When old myths about Iran and Israel are dusted off again
The phrase long used by the Israeli Mossad to describe its relationship with Iran — ‘a friendly enemy is better than a hostile friend’ — sprang to mind as I read Junaid S. Ahmad’s recent Middle East Monitor article, ‘Real men go to Tehran — The Zion-Con fantasy of regime change in Iran’. This phrase was never just an intelligence quip; it encapsulated the truth of the functional relationship between Tel Aviv and Tehran for forty years, preceded by an even closer relationship between Israel and the Shah’s regime. This relationship did not begin with the Shah nor end with Khamenei; it has consistently operated on the principle that Iran is not Israel’s existential enemy, but a tool to be used when needed.
This reality is nowhere to be found in Ahmad’s piece, which reads as if it were written about an imagined Iran rather than the Iran that has shaped the region for decades — an Iran whose project of regional domination has been anything but subtle.

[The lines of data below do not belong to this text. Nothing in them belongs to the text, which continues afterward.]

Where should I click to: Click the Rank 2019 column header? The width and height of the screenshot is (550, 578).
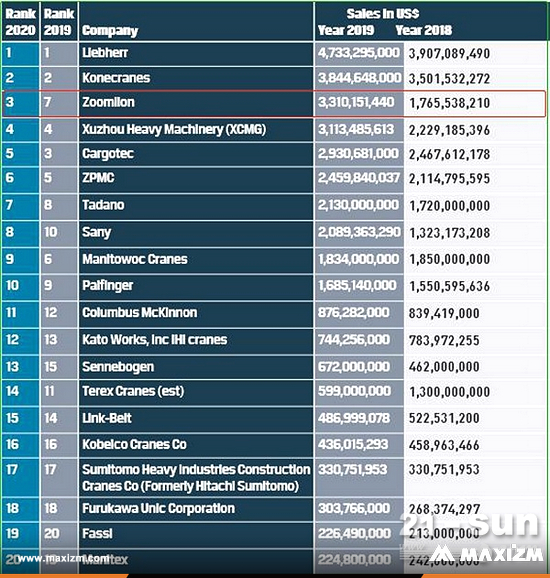(x=59, y=22)
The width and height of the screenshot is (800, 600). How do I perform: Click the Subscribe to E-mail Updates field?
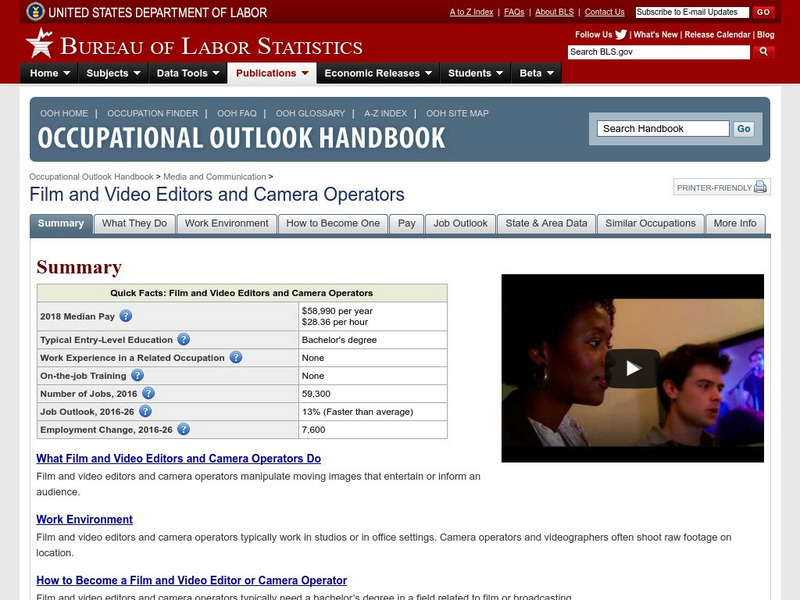point(690,12)
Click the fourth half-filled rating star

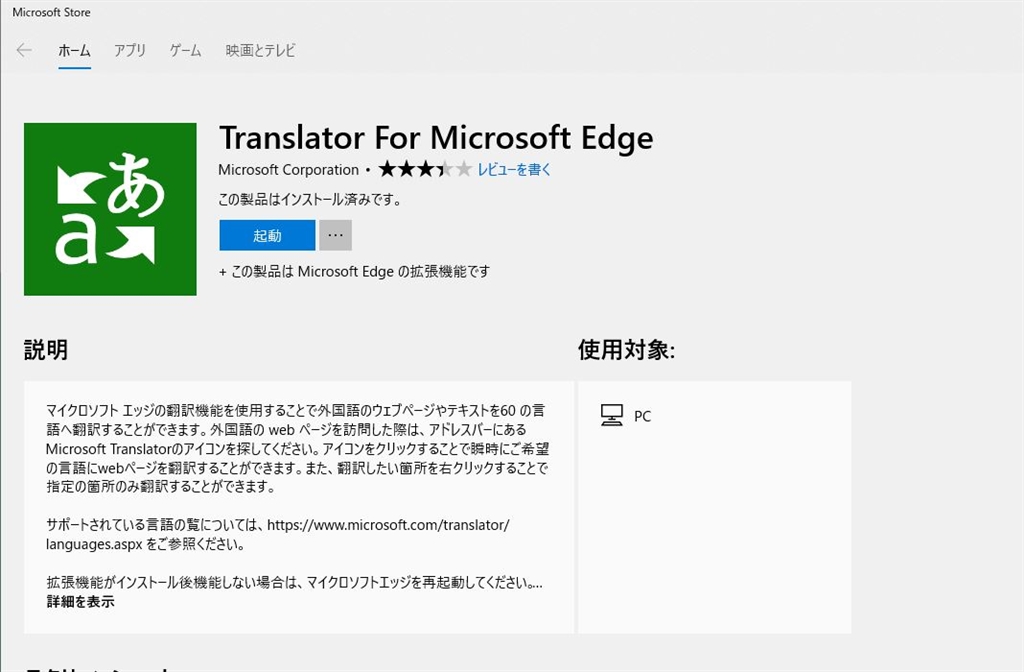click(444, 169)
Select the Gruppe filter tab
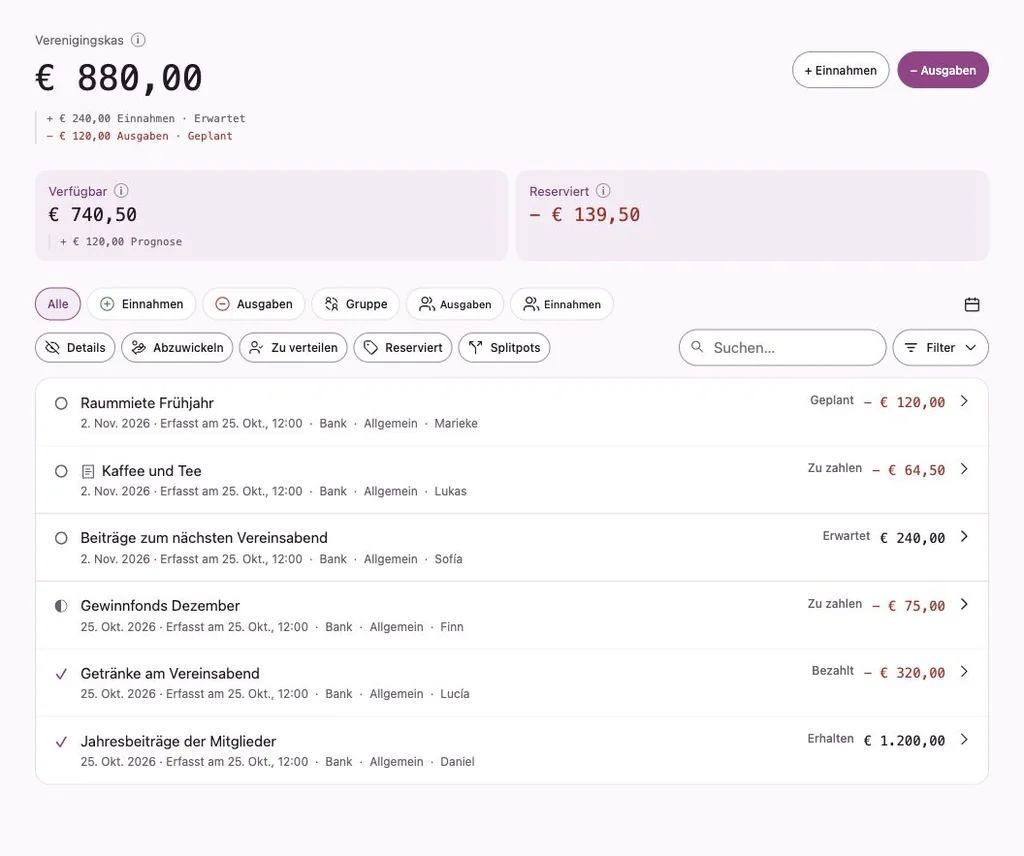The height and width of the screenshot is (856, 1024). click(x=355, y=304)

The Iran that Ahmad describes is not the Iran that Israel armed during the Iran–Contra affair; nor is it the Iran that cooperated with Israeli intelligence throughout the 1980s; nor is it the Iran that facilitated the American occupation of Iraq both practically and strategically, and then inherited Washington’s influence in Baghdad through its militias. This is an entirely different Iran: the Iran of slogans, rather than the Iran that turned four Arab capitals into arenas of open Iranian influence.